- **TASK DETAILS**:
Line by line, output the entries below exactly as they appear.

(INPUT RECORDS Opens)

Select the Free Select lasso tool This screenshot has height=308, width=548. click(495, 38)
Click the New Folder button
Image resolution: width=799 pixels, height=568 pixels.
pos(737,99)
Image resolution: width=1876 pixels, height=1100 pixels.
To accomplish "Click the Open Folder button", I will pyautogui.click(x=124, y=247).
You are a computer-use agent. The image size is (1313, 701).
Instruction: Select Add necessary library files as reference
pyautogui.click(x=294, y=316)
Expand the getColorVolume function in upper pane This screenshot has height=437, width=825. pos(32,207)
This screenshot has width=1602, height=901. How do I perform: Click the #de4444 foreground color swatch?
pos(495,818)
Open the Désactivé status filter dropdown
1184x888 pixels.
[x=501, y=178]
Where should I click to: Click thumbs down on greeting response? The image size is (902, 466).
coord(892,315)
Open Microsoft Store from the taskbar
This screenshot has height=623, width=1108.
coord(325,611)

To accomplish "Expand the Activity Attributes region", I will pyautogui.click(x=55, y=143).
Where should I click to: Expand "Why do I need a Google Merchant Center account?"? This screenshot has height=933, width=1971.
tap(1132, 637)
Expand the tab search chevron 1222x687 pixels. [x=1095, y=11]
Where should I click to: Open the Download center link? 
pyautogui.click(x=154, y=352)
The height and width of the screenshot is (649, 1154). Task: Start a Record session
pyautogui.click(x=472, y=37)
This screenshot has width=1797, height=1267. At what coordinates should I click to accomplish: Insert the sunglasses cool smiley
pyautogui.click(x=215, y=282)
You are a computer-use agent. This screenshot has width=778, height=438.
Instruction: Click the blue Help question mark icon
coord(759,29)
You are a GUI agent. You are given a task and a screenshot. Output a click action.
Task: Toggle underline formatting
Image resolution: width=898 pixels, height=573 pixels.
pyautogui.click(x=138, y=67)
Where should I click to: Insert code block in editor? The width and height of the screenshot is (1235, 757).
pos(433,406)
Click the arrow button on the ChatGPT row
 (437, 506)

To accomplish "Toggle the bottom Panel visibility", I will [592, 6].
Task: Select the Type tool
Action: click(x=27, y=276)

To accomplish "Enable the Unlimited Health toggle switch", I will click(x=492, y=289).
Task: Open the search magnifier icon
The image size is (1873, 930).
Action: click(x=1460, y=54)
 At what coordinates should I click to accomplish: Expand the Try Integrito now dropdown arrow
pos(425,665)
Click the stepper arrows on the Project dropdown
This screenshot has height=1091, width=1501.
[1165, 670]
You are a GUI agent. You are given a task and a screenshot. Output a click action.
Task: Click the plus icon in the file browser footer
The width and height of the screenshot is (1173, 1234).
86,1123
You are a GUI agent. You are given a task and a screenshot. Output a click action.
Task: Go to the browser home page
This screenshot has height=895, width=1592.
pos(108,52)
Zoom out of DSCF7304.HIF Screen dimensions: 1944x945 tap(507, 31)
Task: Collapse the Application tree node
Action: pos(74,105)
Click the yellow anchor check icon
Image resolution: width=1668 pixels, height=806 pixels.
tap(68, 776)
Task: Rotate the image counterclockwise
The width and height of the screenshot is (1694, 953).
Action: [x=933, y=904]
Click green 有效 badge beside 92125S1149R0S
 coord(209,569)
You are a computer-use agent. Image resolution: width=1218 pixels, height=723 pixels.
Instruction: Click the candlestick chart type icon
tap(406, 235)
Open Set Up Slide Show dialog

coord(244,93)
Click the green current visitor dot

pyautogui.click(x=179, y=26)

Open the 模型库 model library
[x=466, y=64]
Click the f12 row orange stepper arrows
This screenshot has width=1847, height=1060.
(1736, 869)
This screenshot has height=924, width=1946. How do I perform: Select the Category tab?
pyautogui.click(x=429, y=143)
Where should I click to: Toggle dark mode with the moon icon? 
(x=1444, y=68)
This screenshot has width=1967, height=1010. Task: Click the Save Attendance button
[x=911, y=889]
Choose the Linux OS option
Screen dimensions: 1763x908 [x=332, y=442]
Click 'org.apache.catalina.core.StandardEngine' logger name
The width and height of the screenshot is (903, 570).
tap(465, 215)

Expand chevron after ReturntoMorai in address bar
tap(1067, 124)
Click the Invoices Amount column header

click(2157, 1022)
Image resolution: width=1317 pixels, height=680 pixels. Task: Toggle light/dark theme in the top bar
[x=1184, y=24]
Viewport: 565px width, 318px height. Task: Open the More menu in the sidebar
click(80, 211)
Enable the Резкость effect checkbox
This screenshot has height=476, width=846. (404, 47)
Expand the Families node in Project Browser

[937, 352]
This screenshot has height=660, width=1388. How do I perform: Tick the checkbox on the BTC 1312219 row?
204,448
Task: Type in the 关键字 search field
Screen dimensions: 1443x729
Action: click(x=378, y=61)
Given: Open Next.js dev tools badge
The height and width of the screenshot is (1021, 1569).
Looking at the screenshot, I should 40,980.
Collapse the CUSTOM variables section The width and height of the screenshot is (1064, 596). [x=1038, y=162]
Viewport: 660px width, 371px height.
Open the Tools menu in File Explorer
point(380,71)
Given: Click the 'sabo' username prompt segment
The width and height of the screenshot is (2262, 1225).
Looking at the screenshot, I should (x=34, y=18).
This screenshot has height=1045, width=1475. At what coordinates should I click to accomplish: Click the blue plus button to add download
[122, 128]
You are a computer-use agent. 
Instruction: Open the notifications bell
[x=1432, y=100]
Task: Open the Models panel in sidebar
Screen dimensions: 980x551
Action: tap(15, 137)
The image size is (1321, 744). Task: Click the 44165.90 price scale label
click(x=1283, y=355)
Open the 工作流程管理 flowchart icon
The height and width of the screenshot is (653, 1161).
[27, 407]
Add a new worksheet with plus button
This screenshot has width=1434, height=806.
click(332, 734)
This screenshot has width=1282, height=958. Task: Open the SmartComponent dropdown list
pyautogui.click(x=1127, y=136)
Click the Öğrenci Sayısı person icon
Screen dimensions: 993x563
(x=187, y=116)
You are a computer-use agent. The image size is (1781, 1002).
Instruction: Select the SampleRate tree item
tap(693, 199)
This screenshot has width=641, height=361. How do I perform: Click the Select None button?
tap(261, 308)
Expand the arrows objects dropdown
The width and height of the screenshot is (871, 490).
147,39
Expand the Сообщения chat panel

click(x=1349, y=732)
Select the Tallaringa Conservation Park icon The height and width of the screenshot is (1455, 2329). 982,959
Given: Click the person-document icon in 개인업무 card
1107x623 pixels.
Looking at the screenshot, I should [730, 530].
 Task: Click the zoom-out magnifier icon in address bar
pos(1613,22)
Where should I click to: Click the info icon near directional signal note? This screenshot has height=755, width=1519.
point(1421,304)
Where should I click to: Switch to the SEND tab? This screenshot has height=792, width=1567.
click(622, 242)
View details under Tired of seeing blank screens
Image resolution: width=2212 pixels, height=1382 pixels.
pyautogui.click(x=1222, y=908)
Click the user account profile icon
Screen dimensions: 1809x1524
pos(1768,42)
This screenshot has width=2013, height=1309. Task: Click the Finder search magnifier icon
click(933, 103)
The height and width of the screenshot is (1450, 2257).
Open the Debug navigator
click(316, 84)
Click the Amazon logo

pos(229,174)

(INPUT RECORDS Closes)

- **RESPONSE FOR THIS EXERCISE**:
Select the Free Select lasso tool This screenshot has height=308, width=548. click(495, 38)
Click the New Folder button
Image resolution: width=799 pixels, height=568 pixels.
pos(737,99)
Image resolution: width=1876 pixels, height=1100 pixels.
To accomplish "Click the Open Folder button", I will pyautogui.click(x=124, y=247).
You are a computer-use agent. The image size is (1313, 701).
Instruction: Select Add necessary library files as reference
pyautogui.click(x=294, y=316)
Expand the getColorVolume function in upper pane This screenshot has height=437, width=825. pos(32,207)
This screenshot has width=1602, height=901. How do I perform: Click the #de4444 foreground color swatch?
pos(495,818)
Open the Désactivé status filter dropdown
1184x888 pixels.
[x=501, y=178]
Where should I click to: Click thumbs down on greeting response? The image size is (902, 466).
coord(892,315)
Open Microsoft Store from the taskbar
This screenshot has height=623, width=1108.
coord(325,611)

To accomplish "Expand the Activity Attributes region", I will pyautogui.click(x=55, y=143).
Where should I click to: Expand "Why do I need a Google Merchant Center account?"? This screenshot has height=933, width=1971.
tap(1132, 637)
Expand the tab search chevron 1222x687 pixels. [x=1095, y=11]
Where should I click to: Open the Download center link? 
pyautogui.click(x=154, y=352)
The height and width of the screenshot is (649, 1154). Task: Start a Record session
pyautogui.click(x=472, y=37)
This screenshot has width=1797, height=1267. At what coordinates should I click to accomplish: Insert the sunglasses cool smiley
pyautogui.click(x=215, y=282)
You are a computer-use agent. This screenshot has width=778, height=438.
Instruction: Click the blue Help question mark icon
coord(759,29)
You are a GUI agent. You are given a task and a screenshot. Output a click action.
Task: Toggle underline formatting
Image resolution: width=898 pixels, height=573 pixels.
pyautogui.click(x=138, y=67)
Where should I click to: Insert code block in editor? The width and height of the screenshot is (1235, 757).
pos(433,406)
Click the arrow button on the ChatGPT row
 (437, 506)

To accomplish "Toggle the bottom Panel visibility", I will [592, 6].
Task: Select the Type tool
Action: click(x=27, y=276)

To accomplish "Enable the Unlimited Health toggle switch", I will click(x=492, y=289).
Task: Open the search magnifier icon
The image size is (1873, 930).
Action: click(x=1460, y=54)
 At what coordinates should I click to accomplish: Expand the Try Integrito now dropdown arrow
pos(425,665)
Click the stepper arrows on the Project dropdown
This screenshot has height=1091, width=1501.
[1165, 670]
You are a GUI agent. You are given a task and a screenshot. Output a click action.
Task: Click the plus icon in the file browser footer
The width and height of the screenshot is (1173, 1234).
86,1123
You are a GUI agent. You are given a task and a screenshot. Output a click action.
Task: Go to the browser home page
This screenshot has height=895, width=1592.
pos(108,52)
Zoom out of DSCF7304.HIF Screen dimensions: 1944x945 tap(507, 31)
Task: Collapse the Application tree node
Action: pos(74,105)
Click the yellow anchor check icon
Image resolution: width=1668 pixels, height=806 pixels.
tap(68, 776)
Task: Rotate the image counterclockwise
The width and height of the screenshot is (1694, 953).
Action: [x=933, y=904]
Click green 有效 badge beside 92125S1149R0S
 coord(209,569)
You are a computer-use agent. Image resolution: width=1218 pixels, height=723 pixels.
Instruction: Click the candlestick chart type icon
tap(406, 235)
Open Set Up Slide Show dialog

coord(244,93)
Click the green current visitor dot

pyautogui.click(x=179, y=26)

Open the 模型库 model library
[x=466, y=64]
Click the f12 row orange stepper arrows
This screenshot has width=1847, height=1060.
(1736, 869)
This screenshot has height=924, width=1946. How do I perform: Select the Category tab?
pyautogui.click(x=429, y=143)
Where should I click to: Toggle dark mode with the moon icon? 
(x=1444, y=68)
This screenshot has width=1967, height=1010. Task: Click the Save Attendance button
[x=911, y=889]
Choose the Linux OS option
Screen dimensions: 1763x908 [x=332, y=442]
Click 'org.apache.catalina.core.StandardEngine' logger name
The width and height of the screenshot is (903, 570).
tap(465, 215)

Expand chevron after ReturntoMorai in address bar
tap(1067, 124)
Click the Invoices Amount column header

click(2157, 1022)
Image resolution: width=1317 pixels, height=680 pixels. Task: Toggle light/dark theme in the top bar
[x=1184, y=24]
Viewport: 565px width, 318px height. Task: Open the More menu in the sidebar
click(80, 211)
Enable the Резкость effect checkbox
This screenshot has height=476, width=846. (404, 47)
Expand the Families node in Project Browser

[937, 352]
This screenshot has height=660, width=1388. How do I perform: Tick the checkbox on the BTC 1312219 row?
204,448
Task: Type in the 关键字 search field
Screen dimensions: 1443x729
Action: click(x=378, y=61)
Given: Open Next.js dev tools badge
The height and width of the screenshot is (1021, 1569).
Looking at the screenshot, I should 40,980.
Collapse the CUSTOM variables section The width and height of the screenshot is (1064, 596). [x=1038, y=162]
Viewport: 660px width, 371px height.
Open the Tools menu in File Explorer
point(380,71)
Given: Click the 'sabo' username prompt segment
The width and height of the screenshot is (2262, 1225).
Looking at the screenshot, I should (x=34, y=18).
This screenshot has height=1045, width=1475. At what coordinates should I click to accomplish: Click the blue plus button to add download
[122, 128]
You are a computer-use agent. 
Instruction: Open the notifications bell
[x=1432, y=100]
Task: Open the Models panel in sidebar
Screen dimensions: 980x551
Action: tap(15, 137)
The image size is (1321, 744). Task: Click the 44165.90 price scale label
click(x=1283, y=355)
Open the 工作流程管理 flowchart icon
The height and width of the screenshot is (653, 1161).
[27, 407]
Add a new worksheet with plus button
This screenshot has width=1434, height=806.
click(332, 734)
This screenshot has width=1282, height=958. Task: Open the SmartComponent dropdown list
pyautogui.click(x=1127, y=136)
Click the Öğrenci Sayısı person icon
Screen dimensions: 993x563
(x=187, y=116)
You are a computer-use agent. The image size is (1781, 1002).
Instruction: Select the SampleRate tree item
tap(693, 199)
This screenshot has width=641, height=361. How do I perform: Click the Select None button?
tap(261, 308)
Expand the arrows objects dropdown
The width and height of the screenshot is (871, 490).
147,39
Expand the Сообщения chat panel

click(x=1349, y=732)
Select the Tallaringa Conservation Park icon The height and width of the screenshot is (1455, 2329). 982,959
Given: Click the person-document icon in 개인업무 card
1107x623 pixels.
Looking at the screenshot, I should [730, 530].
 Task: Click the zoom-out magnifier icon in address bar
pos(1613,22)
Where should I click to: Click the info icon near directional signal note? This screenshot has height=755, width=1519.
point(1421,304)
Where should I click to: Switch to the SEND tab? This screenshot has height=792, width=1567.
click(622, 242)
View details under Tired of seeing blank screens
Image resolution: width=2212 pixels, height=1382 pixels.
pyautogui.click(x=1222, y=908)
Click the user account profile icon
Screen dimensions: 1809x1524
pos(1768,42)
This screenshot has width=2013, height=1309. Task: Click the Finder search magnifier icon
click(933, 103)
The height and width of the screenshot is (1450, 2257).
Open the Debug navigator
click(316, 84)
Click the Amazon logo

pos(229,174)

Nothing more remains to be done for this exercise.